While Garfield Park is rough around the edges, it still has the structure to be attractive. And because Big Car owns the majority share of the houses where the artists live, one thing is certain: As Garfield Park becomes a wealthier, more popular place, the painters and musicians won’t be pushed out. For that accomplishment alone, the project can be marked down as a success.

What’s more, Big Car has been careful to not seem like an outside interloper, and has gone out of its way to get longtime residents involved in its work. A neighborhood representative is on one of the panels that vets the artists who occupy the houses. It was important to Walker and Marsh that the existing population have a role in what was happening so they wouldn’t perceive it as something being done to them.

“The reason we wanted to have neighbors help select artists is that this side of Shelby Street has sometimes felt excluded from some of the Garfield neighborhood decision-making,” Marsh says. “We didn’t want them to feel like we weren’t being considerate.”

But there’s one question about which Big Car has far less say. What happens to the folks of modest means who don’t live on Cruft Street when the area takes off and property values (and rents) start rising? Will it trigger a socioeconomic earthquake, with working-class people forced out while the gentry pour in?

There’s not a lot of time to debate the issue, because the same forces that transformed Fountain Square are already gathering steam here. “The last few homes I’ve sold here have had multiple offers,” says Lackner, the real-estate agent. “There are 300 people who circle around every new listing.”

Not that the issue isn’t being addressed, at least on some level. Several local agencies are moving to create low-income housing in Garfield Park. A few months ago, a $12 million, 46-unit townhouse project near the park was announced. The units will be made available to those making 30, 50, and 60 percent of the area’s median income, with a chance for long-term renters to purchase their residences. “There’s a really strong effort here to make sure that affordable housing is also going on,” Walker says. “There are developments in addition to what we’re working on that are making that happen, especially multifamily rentals.”

Though numerous organizations are trying to keep gentrification from taking over Garfield Park, urban planners say it’s hard to combat when a neighborhood improves. Property in a desirable area will gain value, and many renters and owners paying higher property taxes will be squeezed out. Nowlin at The Polis Center argues that reinvigorating neighborhoods like Garfield Park without forcing out residents would require large-scale changes in policy. For example, raising the minimum wage to $15. “These neighborhoods with high poverty rates would have less of it because people would make more money,” he says. “You could revitalize the area by giving financial support to the families already living there.” No art colony needed.

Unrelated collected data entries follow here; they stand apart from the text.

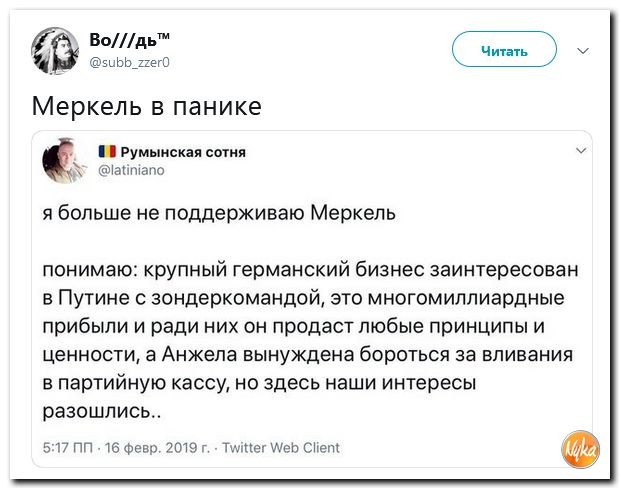This screenshot has width=621, height=490.
Task: Click the Читать follow button
Action: point(504,49)
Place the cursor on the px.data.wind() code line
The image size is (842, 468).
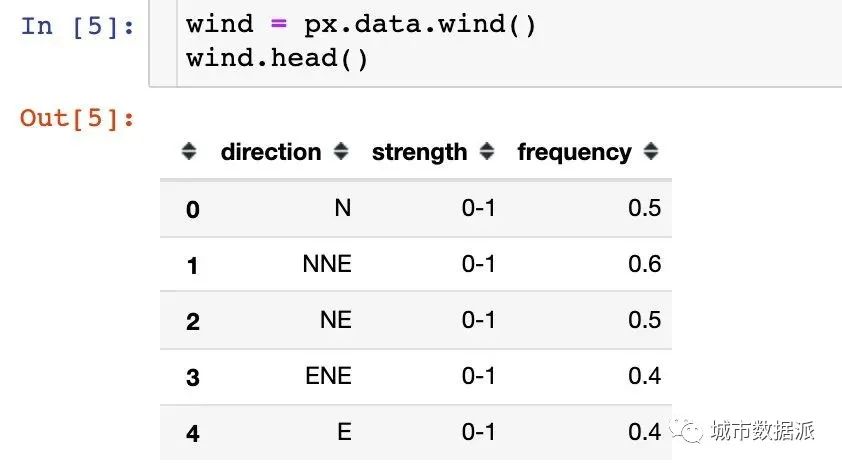point(360,25)
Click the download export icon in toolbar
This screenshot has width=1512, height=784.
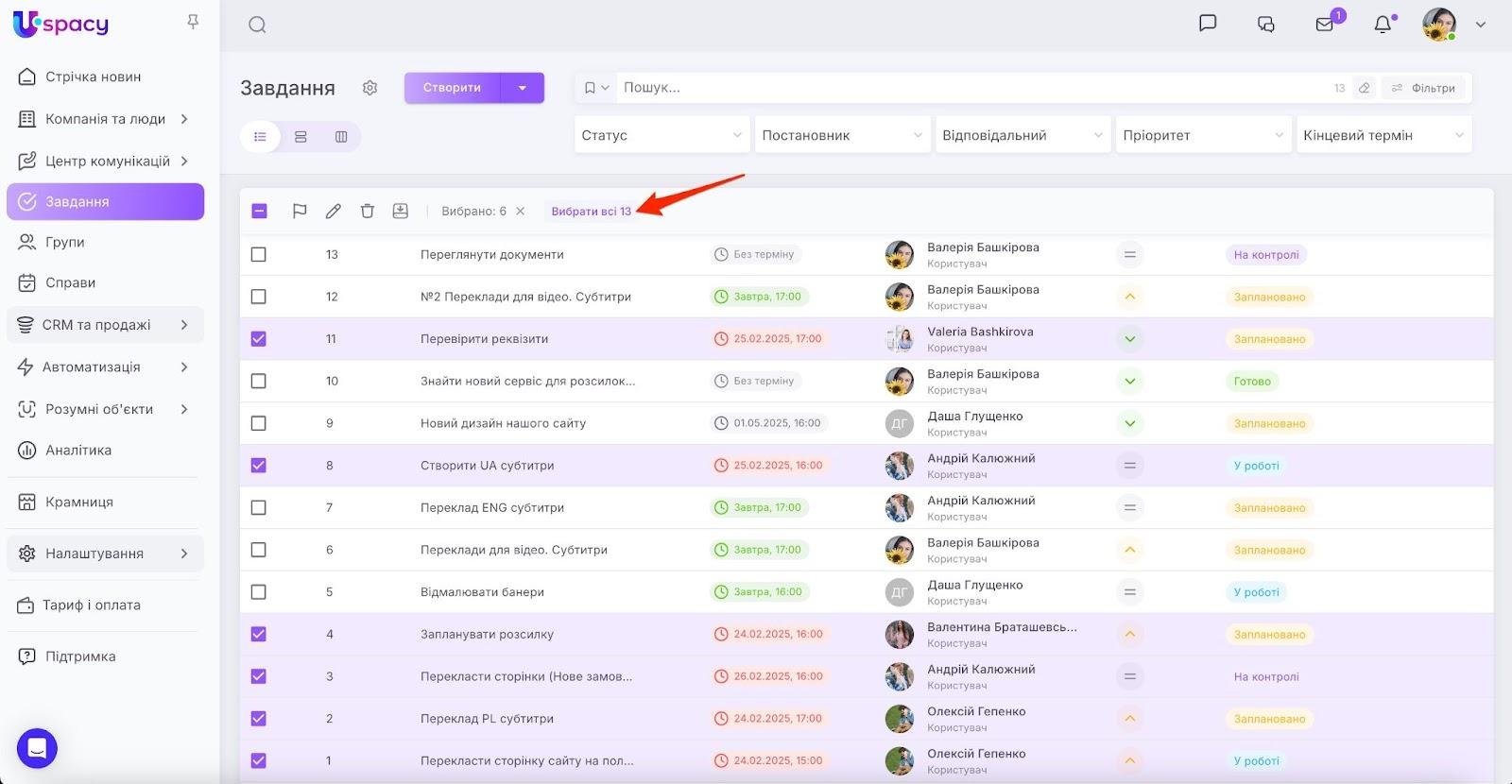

Of course, that’s far beyond the purview of a group like Big Car. Walker and Marsh are keeping their focus tight on what they can do in the area around the Tube Factory. By controlling what they can control, they hope to inspire a movement that grows far beyond Cruft Street. “We really believe in home ownership and affordable housing for everyone,” Walker says. “The reason we’re focusing on artists is because we’re an arts group.”